ROMA La sentenza Ruby è stata «davvero grottesca». Sul lodo Mondadori «il danno l’ho subito io». «Si cerca di portare a termine la guerra dei vent’anni contro di me colpendomi sul piano dell’immagine, del patrimonio, dei diritti politici, della libertà». Ne consegue che serve «una profonda riforma della giustizia». Ma il vero annuncio è tutto politico: «Il Pdl resterà come coalizione dei partiti di centrodestra: Forza Italia ne farà parte e temo che sarò ancora chiamato ad essere il numero uno». E qui, finalmente, arriva il sorriso sornione. L’unico peraltro di un’intervista, quella concessa ieri sera da Silvio Berlusconi al Tg1, che rompe un silenzio pubblico che durava dai giorni della sentenza Ruby.

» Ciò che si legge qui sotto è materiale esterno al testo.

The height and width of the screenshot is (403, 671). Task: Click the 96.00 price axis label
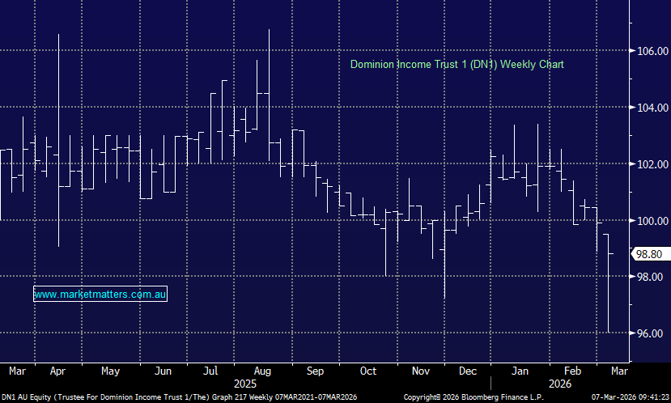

Berlusconi rassicura il governo, ma per il resto è tutto all’attacco. «Il governo ha il nostro sostegno convinto e leale», ribadisce in video così come ha fatto l’altro giorno direttamente con il capo dello Stato. Ma poi si guarda bene dal prendere le distanze dal fuoco amico degli azzurri su Letta: «Le dichiarazioni di qualche nostro esponente? Solo uno stimolo a fare di più».
BATTAGLIA GIUDIZIARIA
Berlusconi inizia a parlare da quel che gli sta più a cuore: sentenze, giustizia, partito. Prima demolisce la sentenza Ruby: «Si parla di concussione e non c’è il concusso, di induzione e un indotto che nega ogni rapporto e per arrivare alla sentenza si mettono sotto indagine 32 testimoni a favore». Poi c’è il lodo Mondadori. «Il danno l’ho subito io», sostiene. «Fui costretto a vendere giornali, riviste e perfino una cartiera. Siamo stati costretti a pagare 565 milioni a fronte di un valore delle azioni Mondadori di 100 milioni. Cinque volte il valore complessivo del gruppo De Benedetti, che si alzò soddisfatto dal tavolo». Ergo, serve una «profonda riforma della giustizia», appunto. Il blitz del Pdl in commissione Affari costituzionali al Senato, dunque, finalizzato a inserire il capitolo giustizia all’interno delle riforme istituzionali non era fatto a caso. Parole nette, quelle di Berlusconi sulla giustizia e sulle sentenze che lo riguardano, destinate a rinfocolare polemiche e a rendere sempre più precarie le sorti del governo.
DUELLO SU SANTANCHÈ
Parole nette anche quelle sul futuro del Pdl, di cui resterà presto solo un vago ricordo: «Resterà come coalizione dei partiti del centrodestra», si limita a concedere il Cav, Forza Italia ne farà parte e io temo che sarò ancora chiamato a esserne il numero uno». Altro che successione, ci sono io e basta, è il concetto. Si torna a Forza Italia, dunque, e le tensioni – ormai neppure più latenti come quelle tra il vicepremier Alfano e la pasionaria Santanché o tra l’attuale capogruppo alla Camera Brunetta, falco, e il suo predecessore, Cicchitto, colomba – sono sul punto di esplodere. «Il dado è tratto», commentano subito i suoi, il posto di coordinatrice della rinascente FI dovrebbe andare proprio alla Santanché e gli «avvelenatori di pozzi» (ministri del Pdl e colombe varie) «finiranno nell’angolo». Berlusconi, ormai, si fida solo di lei, Verdini, Bondi, dell’amica Maria Rosaria Rossi e pochissimi altri. Gli stessi che continuano a dirgli che «chi ti vuole fare le scarpe» (ministri, Monti, Letta e pure il Colle) «va smascherato». Il clima è già irrespirabile.